National park in Australia

The Morton National Park is a 199745 ha national park located in the Southern Highlands, South Coast and Illawarra regions of New South Wales, Australia, situated approximately 170 km south southwest of Sydney.

==Location and features==
The most notable attractions are the Fitzroy Falls that are located adjacent to the main road linking the Southern Highlands with the upper South Coast and lower Illawarra regions, via Kangaroo Valley; and the Pigeon House Mountain that is located west of Milton. The NSW National Parks and Wildlife Servicemanaged park consists mostly of a flat plateau dissected by steep gorges, tilting gently to the northeast. The boundaries of the park extend from Bundanoon south to the west of Ulladulla and the park contains part of the Budawang Range.

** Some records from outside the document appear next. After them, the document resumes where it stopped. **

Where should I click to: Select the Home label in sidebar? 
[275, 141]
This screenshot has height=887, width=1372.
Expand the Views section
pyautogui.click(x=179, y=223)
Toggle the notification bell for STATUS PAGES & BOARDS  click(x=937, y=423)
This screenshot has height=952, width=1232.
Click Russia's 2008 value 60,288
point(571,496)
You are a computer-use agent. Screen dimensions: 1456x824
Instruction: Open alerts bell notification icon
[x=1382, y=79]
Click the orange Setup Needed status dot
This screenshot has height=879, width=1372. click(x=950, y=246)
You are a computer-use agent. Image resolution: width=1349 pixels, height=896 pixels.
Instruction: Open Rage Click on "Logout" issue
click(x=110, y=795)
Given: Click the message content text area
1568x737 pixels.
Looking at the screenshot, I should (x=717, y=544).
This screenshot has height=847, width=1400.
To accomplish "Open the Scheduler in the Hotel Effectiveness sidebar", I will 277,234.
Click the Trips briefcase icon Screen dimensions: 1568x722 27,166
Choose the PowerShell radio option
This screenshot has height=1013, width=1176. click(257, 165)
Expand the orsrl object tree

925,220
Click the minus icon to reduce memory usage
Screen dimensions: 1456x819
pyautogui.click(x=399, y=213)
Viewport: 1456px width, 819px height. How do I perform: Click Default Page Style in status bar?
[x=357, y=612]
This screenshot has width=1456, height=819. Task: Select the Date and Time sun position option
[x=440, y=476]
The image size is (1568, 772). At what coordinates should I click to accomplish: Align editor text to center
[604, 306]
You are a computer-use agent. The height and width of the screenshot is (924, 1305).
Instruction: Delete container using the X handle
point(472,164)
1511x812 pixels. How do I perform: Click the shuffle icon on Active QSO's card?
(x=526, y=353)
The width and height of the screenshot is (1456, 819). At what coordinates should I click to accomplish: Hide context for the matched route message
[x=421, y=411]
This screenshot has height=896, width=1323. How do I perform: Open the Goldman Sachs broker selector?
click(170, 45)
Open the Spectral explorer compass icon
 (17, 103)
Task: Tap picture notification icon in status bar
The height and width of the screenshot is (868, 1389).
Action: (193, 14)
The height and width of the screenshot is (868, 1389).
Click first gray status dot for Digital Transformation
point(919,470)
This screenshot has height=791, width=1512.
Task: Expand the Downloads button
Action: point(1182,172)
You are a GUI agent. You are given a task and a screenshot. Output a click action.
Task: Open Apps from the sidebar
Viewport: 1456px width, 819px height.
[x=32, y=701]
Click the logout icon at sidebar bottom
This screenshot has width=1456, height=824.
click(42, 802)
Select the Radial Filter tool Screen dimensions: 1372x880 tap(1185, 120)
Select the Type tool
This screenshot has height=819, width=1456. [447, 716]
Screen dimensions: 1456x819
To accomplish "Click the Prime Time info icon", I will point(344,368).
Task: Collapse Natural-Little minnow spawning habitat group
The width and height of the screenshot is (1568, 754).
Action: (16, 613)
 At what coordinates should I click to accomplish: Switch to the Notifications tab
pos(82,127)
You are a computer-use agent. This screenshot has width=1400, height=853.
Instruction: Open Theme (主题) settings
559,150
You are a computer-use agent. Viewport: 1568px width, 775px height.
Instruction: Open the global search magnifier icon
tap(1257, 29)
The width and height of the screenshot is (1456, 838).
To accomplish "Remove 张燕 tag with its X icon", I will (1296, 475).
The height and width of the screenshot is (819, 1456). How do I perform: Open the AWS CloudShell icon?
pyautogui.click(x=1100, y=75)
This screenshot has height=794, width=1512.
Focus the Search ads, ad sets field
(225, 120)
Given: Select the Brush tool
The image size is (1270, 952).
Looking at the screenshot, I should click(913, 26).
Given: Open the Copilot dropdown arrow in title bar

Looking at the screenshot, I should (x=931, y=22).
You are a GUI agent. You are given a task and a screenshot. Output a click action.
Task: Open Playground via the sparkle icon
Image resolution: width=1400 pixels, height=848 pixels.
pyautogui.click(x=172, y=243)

To the south of the park is the adjacent Budawang National Park. In the north section of the park, the Fitzroy Falls and the Belmore Falls plunge off the plateau into rainforest gullies. The Shoalhaven River flows in the north and northwest sections of the park. In the east is Mount Tianjara, with an elevation of 768 m above sea level.

== History ==
The Morton National Park was opened in 1938 and was named after Mark Morton, a state legislative assembly member, who passionately advocated for its establishment. It is estimated to have been inhabited by the aboriginal people almost 20,000 years ago. The Yuin people attach great significance to the park and its surrounding areas along with the Didthul mountain, which is a part of the aboriginal mythology.